In the second chapter, I ask whether behavior consistent with the just-described con- ventions can be given evolutionary interpretations. In such interpretations, the convention is the resulting pattern of behavior in a large population of individuals after they have interacted for some time, with their behavior adjusting over time in response to the payoffs that their actions have given in the past. These interpretations differ from the standard justification of solution concepts based on the assumption of rational individuals that have correct expectations about others’ behavior. I find that indeed these conventions admit such interpretations, and, moreover, standard notions of evolutionarily stable behavior are often consistent with the adherence to such conventions.

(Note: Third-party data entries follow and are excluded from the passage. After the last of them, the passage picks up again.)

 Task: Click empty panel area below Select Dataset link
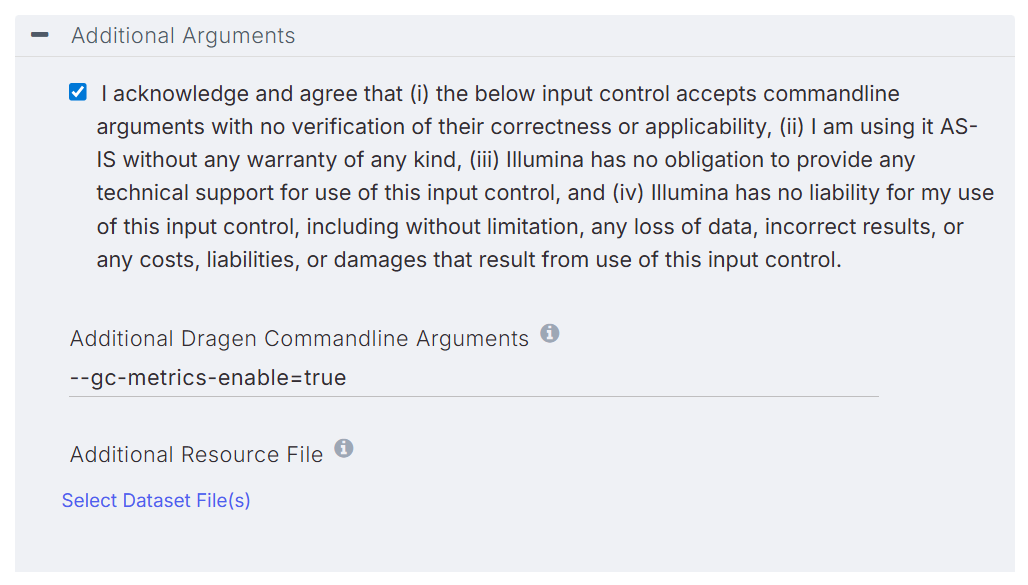500,545
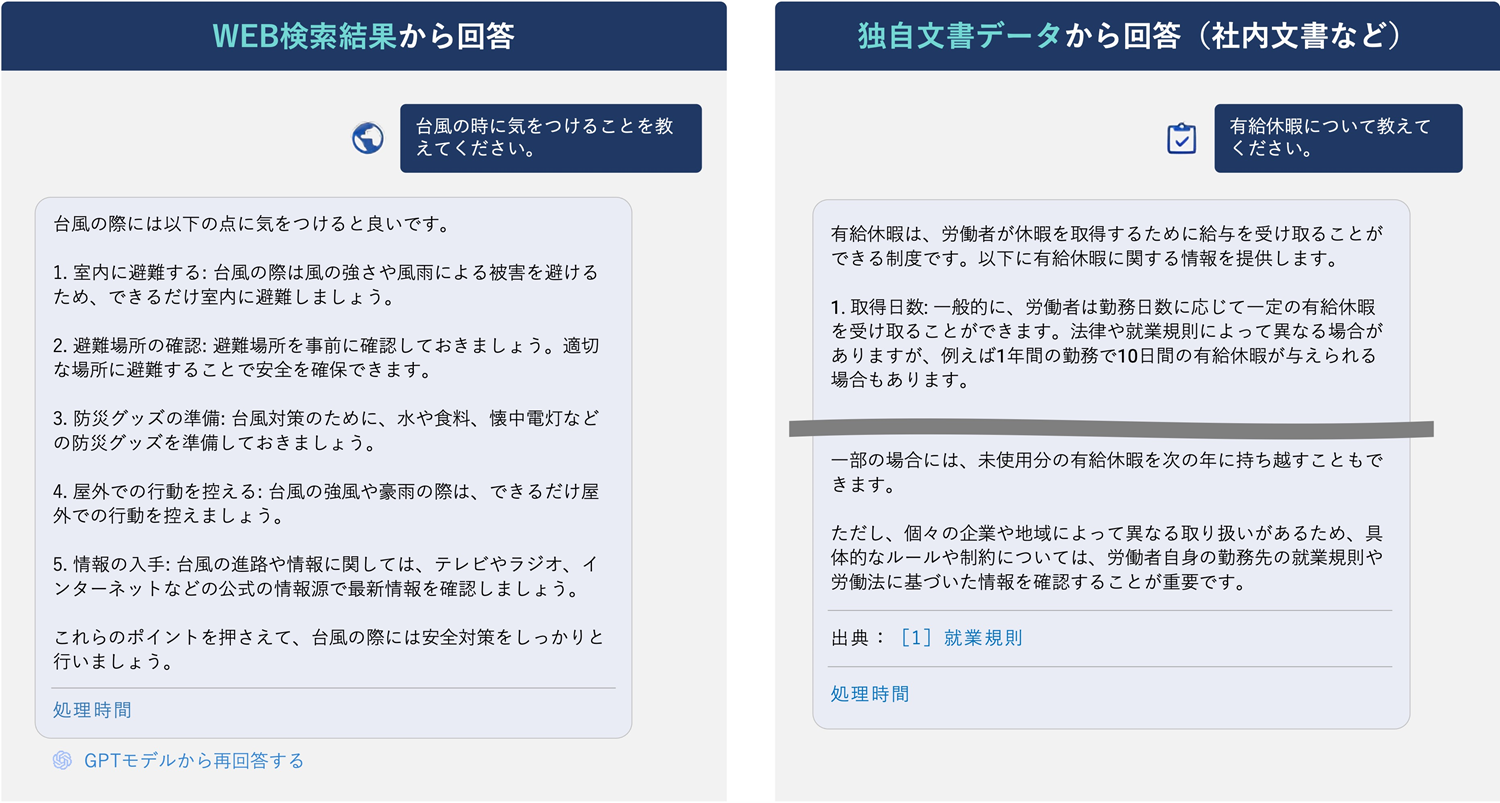Screen dimensions: 1500x803
Task: Click the clipboard checkmark document icon
Action: point(1182,138)
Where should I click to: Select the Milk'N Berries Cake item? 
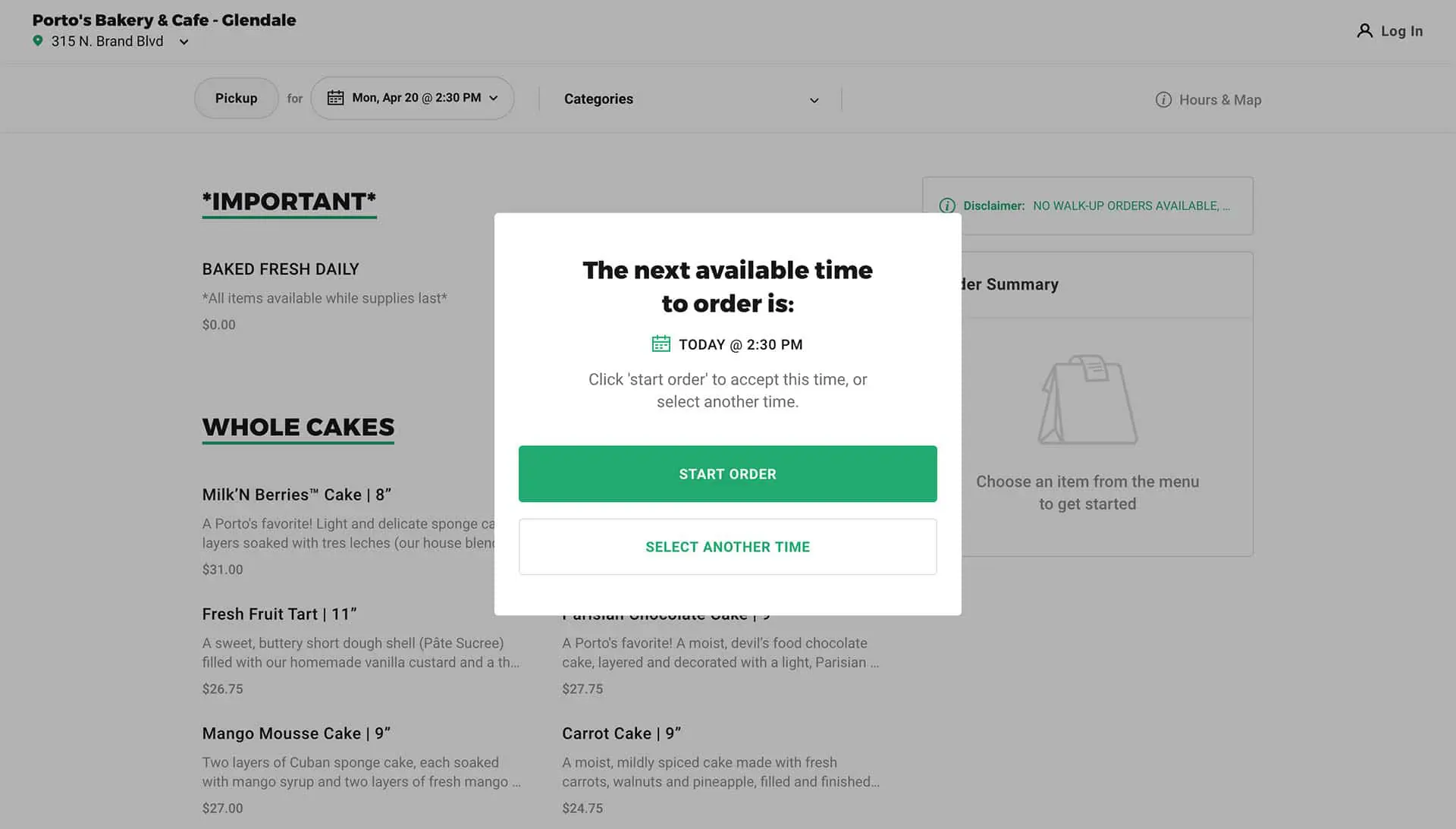297,494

In the last chapter, I develop a model of a decision-maker who evaluates outcomes as gains and losses relative to her recent expectations. The decision-maker forms her expectations of an uncertain future outcome by trading off the joy from anticipating a higher outcome with the risk of being disappointed by the outcome. These expectations are then taken as given when the outcome nears. Moreover, the decision-maker is loss averse in the sense that losses relative to these expectations are felt worse than same-sized gains are felt good. The main result is a complete description of the observable choices that are consistent with this behavior. More specifically, I provide necessary and sufficient conditions on choices in the form of axioms such that it is as-if the decision-maker acts as described by the model.